Problem requirements >> Copy word for word the lines of the records from the one containing "Screen dimensions: 1584x804" through the one containing "click(x=1529, y=596)", both included, and leave out the pictures.

Dataset content >>

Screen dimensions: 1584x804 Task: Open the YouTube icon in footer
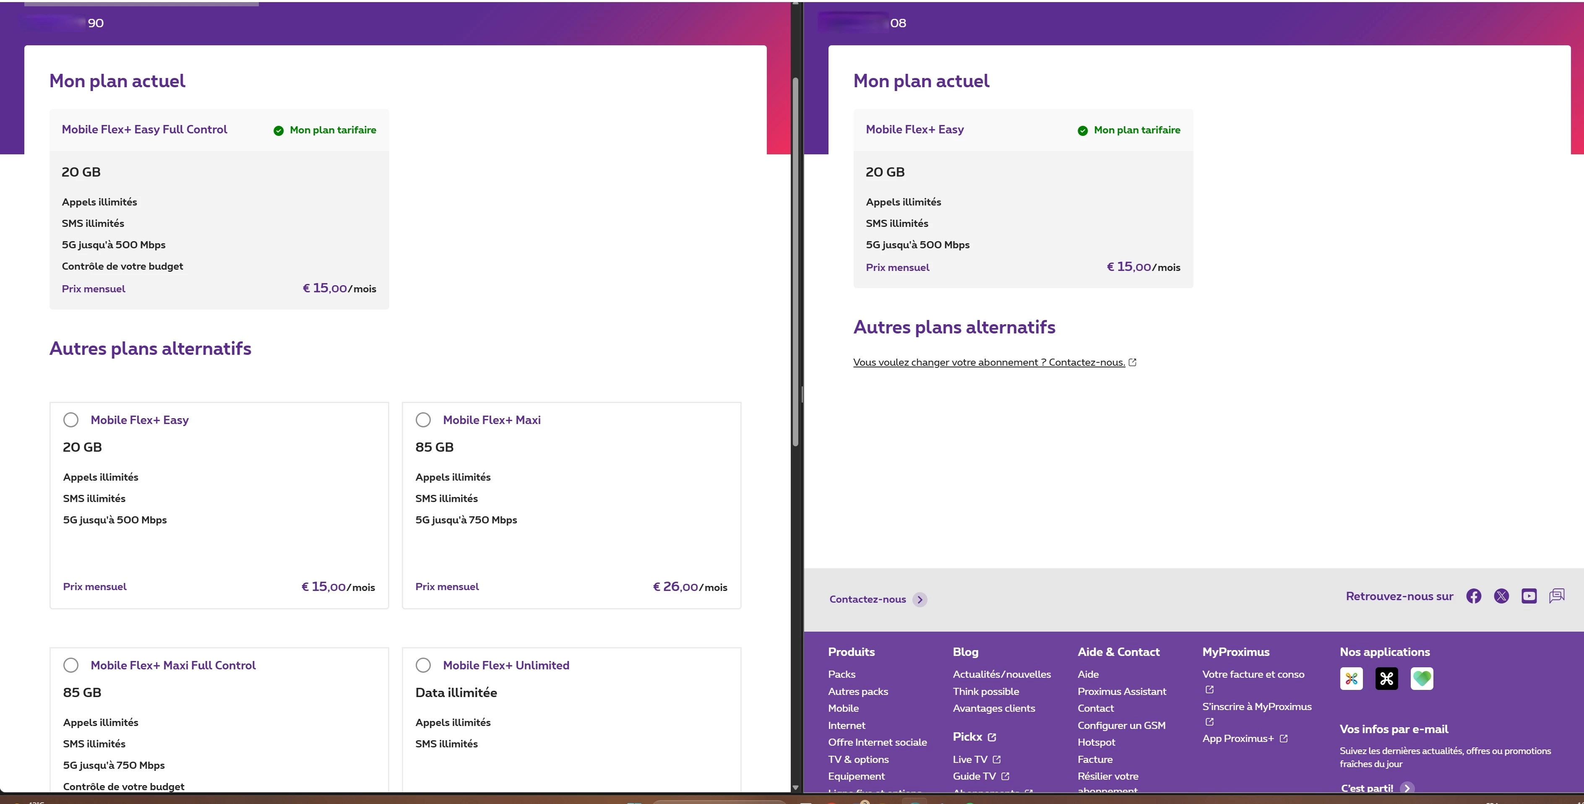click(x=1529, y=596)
* * *
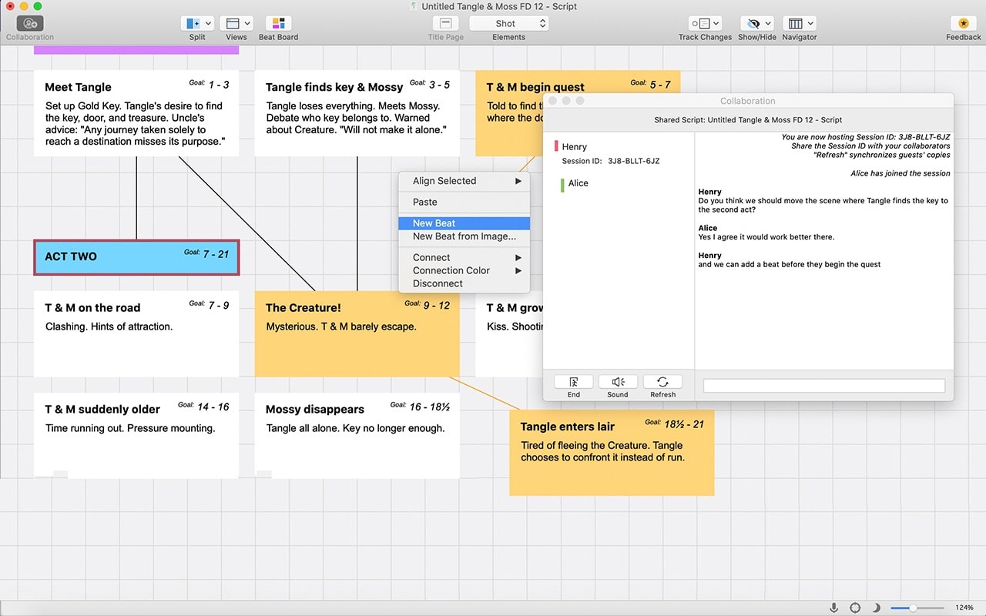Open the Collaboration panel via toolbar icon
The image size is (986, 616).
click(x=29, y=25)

Answer to this problem >>
Screen dimensions: 1584x804 Task: Open the YouTube icon in footer
click(x=1529, y=596)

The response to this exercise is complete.